A U.N. expert estimates up to 200 million women are missing in the world today due to “gendercide,” the selective abortion, abandonment or fatal neglect of baby girls.
“The words, ‘it’s a girl,’ are the deadliest words on Earth when said at the birth of a child” in China and India, Littlejohn said then.
The Chinese Communist Party boasts its policy has “prevented” 400 million lives – a number greater than the entire population of the United States and Canada. The party’s use of forced abortion is well documented and is compounded by the widespread use of sex-selective abortions by parents seeking to have a male child. When couples are restricted to one child, women are often pressured by husbands and in-laws to only give birth to a boy.
In the remarks to Congress, Littlejohn noted that the policy has collapsed the natural balance between men and women, leaving cities of men with no hope of every marrying.
“Even if China were to completely abandon the one-child policy and all population control now, demographers worry that it might be too little, too late to avert the demographic disaster it has caused,” she said.
Besides a lack of women, the numbers of young people, in jobs and generating an income, are not keeping up with society’s needs, she said.
She also said the policy is “enormously profitable” for the Communist Party, producing an estimated $314 billion in fines since 1980.

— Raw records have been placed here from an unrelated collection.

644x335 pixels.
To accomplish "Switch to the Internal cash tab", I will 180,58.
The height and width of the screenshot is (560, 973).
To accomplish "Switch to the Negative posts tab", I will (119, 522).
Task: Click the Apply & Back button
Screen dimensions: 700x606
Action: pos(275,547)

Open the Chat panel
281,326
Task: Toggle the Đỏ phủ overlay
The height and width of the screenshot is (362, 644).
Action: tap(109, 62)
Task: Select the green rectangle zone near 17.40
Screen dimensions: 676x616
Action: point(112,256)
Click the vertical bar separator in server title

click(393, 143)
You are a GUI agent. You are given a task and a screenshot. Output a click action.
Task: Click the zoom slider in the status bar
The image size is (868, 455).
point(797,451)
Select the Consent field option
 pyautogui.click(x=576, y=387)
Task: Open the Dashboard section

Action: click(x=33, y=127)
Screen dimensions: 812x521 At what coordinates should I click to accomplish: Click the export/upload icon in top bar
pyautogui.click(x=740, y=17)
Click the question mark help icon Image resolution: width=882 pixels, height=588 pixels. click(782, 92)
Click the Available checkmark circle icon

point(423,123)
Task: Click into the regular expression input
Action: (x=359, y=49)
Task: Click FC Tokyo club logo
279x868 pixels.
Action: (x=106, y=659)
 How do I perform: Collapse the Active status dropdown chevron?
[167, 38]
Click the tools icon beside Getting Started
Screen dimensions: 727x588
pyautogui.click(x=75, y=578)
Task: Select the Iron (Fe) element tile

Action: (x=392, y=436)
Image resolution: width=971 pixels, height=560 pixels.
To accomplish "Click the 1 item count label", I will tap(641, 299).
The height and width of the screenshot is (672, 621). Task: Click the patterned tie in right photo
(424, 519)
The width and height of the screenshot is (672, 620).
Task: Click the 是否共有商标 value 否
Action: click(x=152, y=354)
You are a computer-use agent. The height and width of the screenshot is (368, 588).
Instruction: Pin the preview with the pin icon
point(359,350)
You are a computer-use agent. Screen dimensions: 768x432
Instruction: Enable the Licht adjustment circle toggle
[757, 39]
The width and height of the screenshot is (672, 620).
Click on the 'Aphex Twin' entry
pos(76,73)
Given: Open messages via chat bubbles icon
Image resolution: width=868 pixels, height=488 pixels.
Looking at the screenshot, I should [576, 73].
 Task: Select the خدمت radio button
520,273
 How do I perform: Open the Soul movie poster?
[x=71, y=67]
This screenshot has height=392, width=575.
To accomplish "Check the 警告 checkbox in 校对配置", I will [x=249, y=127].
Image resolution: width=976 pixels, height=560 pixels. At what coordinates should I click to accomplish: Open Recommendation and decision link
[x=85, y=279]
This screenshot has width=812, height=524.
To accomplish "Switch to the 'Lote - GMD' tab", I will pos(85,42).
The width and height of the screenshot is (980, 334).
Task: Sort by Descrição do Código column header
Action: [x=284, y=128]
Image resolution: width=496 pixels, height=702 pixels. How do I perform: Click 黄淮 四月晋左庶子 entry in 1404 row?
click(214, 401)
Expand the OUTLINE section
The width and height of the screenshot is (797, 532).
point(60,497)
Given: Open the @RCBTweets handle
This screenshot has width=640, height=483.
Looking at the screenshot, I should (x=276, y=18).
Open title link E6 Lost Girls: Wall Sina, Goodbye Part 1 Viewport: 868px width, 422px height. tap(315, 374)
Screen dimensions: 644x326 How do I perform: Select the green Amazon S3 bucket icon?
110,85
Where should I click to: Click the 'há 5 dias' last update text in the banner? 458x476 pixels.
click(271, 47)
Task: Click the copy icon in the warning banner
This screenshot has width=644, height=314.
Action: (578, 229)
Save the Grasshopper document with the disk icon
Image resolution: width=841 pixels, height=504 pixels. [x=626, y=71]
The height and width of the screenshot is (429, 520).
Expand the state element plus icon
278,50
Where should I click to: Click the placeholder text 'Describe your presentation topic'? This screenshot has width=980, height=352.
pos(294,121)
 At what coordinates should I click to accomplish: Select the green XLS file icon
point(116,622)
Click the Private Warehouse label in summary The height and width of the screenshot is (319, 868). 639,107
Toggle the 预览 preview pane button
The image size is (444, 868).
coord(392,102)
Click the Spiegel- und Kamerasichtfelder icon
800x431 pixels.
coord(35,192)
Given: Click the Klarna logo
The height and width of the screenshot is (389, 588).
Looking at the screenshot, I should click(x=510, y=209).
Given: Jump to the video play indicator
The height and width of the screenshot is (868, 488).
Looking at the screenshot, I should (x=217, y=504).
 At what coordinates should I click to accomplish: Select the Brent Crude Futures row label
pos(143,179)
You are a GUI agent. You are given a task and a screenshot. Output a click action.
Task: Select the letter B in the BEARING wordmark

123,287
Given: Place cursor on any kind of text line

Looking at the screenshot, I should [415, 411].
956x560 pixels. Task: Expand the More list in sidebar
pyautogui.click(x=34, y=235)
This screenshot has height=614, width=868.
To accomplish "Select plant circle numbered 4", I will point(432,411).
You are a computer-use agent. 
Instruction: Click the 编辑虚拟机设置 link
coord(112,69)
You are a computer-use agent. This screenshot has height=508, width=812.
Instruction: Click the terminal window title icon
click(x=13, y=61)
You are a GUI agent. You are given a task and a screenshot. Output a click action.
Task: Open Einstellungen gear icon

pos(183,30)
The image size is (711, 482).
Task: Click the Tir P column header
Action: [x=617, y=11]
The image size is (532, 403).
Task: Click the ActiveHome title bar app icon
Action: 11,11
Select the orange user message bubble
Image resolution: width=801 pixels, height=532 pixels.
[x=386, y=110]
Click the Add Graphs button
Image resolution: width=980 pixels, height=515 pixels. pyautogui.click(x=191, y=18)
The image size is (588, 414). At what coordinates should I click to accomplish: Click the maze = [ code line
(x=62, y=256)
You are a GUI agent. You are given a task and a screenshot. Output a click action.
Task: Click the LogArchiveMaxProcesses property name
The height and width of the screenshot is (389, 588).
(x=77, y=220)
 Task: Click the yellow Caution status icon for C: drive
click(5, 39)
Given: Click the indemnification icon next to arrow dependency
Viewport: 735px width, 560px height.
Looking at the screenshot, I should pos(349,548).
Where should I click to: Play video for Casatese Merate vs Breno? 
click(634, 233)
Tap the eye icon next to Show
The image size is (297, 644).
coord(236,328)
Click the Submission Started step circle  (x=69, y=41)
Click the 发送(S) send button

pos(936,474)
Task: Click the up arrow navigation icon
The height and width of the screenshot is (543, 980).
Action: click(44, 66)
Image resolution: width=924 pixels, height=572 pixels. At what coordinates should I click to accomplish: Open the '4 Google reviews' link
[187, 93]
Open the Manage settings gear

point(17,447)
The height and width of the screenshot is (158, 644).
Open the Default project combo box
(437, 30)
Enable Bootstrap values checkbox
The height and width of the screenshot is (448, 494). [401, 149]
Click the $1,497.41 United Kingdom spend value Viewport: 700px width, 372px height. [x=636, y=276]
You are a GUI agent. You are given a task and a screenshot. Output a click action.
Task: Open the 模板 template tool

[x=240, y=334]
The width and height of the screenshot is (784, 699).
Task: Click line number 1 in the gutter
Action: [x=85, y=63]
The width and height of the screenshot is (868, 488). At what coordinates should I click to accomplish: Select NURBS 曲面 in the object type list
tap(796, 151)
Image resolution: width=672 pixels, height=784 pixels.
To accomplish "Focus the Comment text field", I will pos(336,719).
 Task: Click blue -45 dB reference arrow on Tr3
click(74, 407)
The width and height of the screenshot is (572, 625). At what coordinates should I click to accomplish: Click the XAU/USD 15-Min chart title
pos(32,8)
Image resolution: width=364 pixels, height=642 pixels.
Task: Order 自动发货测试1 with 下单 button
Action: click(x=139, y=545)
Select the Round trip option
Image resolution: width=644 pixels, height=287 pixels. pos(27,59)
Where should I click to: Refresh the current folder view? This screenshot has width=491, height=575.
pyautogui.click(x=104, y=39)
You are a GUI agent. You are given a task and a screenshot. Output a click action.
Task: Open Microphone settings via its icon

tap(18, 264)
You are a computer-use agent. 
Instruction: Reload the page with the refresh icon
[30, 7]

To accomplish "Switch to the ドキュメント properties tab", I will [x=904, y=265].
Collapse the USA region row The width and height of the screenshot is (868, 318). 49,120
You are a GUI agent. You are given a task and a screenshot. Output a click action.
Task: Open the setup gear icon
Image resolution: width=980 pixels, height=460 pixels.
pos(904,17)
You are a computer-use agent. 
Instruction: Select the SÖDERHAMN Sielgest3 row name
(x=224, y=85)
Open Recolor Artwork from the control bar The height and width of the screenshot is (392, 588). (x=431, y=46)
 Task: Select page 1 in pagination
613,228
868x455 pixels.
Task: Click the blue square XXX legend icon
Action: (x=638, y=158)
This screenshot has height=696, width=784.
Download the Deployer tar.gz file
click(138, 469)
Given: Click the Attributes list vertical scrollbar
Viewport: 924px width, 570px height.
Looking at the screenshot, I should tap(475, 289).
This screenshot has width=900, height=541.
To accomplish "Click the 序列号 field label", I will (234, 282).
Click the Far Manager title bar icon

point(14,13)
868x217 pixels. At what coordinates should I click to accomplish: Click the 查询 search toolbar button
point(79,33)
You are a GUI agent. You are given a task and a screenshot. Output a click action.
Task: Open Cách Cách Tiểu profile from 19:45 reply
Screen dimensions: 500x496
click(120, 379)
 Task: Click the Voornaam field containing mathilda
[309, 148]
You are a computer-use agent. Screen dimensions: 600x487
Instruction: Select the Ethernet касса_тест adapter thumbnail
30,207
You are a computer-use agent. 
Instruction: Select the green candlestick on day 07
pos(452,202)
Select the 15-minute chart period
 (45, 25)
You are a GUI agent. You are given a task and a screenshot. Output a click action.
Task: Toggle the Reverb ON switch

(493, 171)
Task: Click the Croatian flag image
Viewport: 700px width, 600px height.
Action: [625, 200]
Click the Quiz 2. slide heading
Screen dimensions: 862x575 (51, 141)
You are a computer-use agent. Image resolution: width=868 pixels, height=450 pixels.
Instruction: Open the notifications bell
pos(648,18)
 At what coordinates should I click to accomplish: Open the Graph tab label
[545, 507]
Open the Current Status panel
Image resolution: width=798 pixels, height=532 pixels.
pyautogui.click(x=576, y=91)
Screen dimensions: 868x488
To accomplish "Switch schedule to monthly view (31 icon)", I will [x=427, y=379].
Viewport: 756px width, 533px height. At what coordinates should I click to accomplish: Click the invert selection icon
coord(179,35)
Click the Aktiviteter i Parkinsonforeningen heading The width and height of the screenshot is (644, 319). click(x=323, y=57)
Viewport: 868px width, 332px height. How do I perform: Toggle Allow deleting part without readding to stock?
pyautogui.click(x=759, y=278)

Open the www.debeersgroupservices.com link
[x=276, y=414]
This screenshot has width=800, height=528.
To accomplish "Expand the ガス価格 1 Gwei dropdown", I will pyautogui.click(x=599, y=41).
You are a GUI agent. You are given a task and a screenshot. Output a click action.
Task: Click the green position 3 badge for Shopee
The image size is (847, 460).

Further, the army of an estimated 1 million family planning officials “can be turned in any direction to crush dissent of any sort.”
And people cannot organize to resist, because sometimes entire groups of people are punished for one woman’s pregnancy, and neighbors routinely are encouraged to turn in their friends and family, instilling distrust throughout society.
“In my opinion,” she said in her remarks, “the Chinese Communist Party will not relinquish coercive population control because 1) it enables them to exert social control through terror; 2) it is a lucrative profit center; 3) it provides an infrastructure of coercion that can be used to crush dissent of any sort; and 4) it ruptures relationships of trust, so that people cannot organize for change.”
She recommends the U.S. should urge China to abolish the policy, offer “incentives” for couples who have girls, pensions for seniors who do not have a son, and assure all children of health care and education.
Littlejohn’s organization has started a “Save a Girl” campaign that already has saved more than 100 baby girls in China.
It includes sometimes a monthly stipend to mothers who are at risk of aborting their baby girls. The campaign also helps the mothers hide from the government to avoid forced abortions.
It also provides assistance when the government punishes dissidents by depriving their children of an education.
WND reported earlier on WRWF’s warning that no one should be fooled by China’s insistence that its one-child policy has been “eased,” as the government claimed in 2014, because the infamous forced abortions continue.
Littlejohn told WND at the time: “The government is still telling how many children people can have and is enforcing that limit with coerced abortions. And it’s not clear to me that there are fewer abortions. Women and babies still are dying.”
Littlejohn pointed out China still requires a birth permit for the first and second child.
“Without a permit, there still are forced abortions, unless you’re rich enough to buy your way out,” she said.
Her organization has created an Internet petition calling for an end to forced abortions.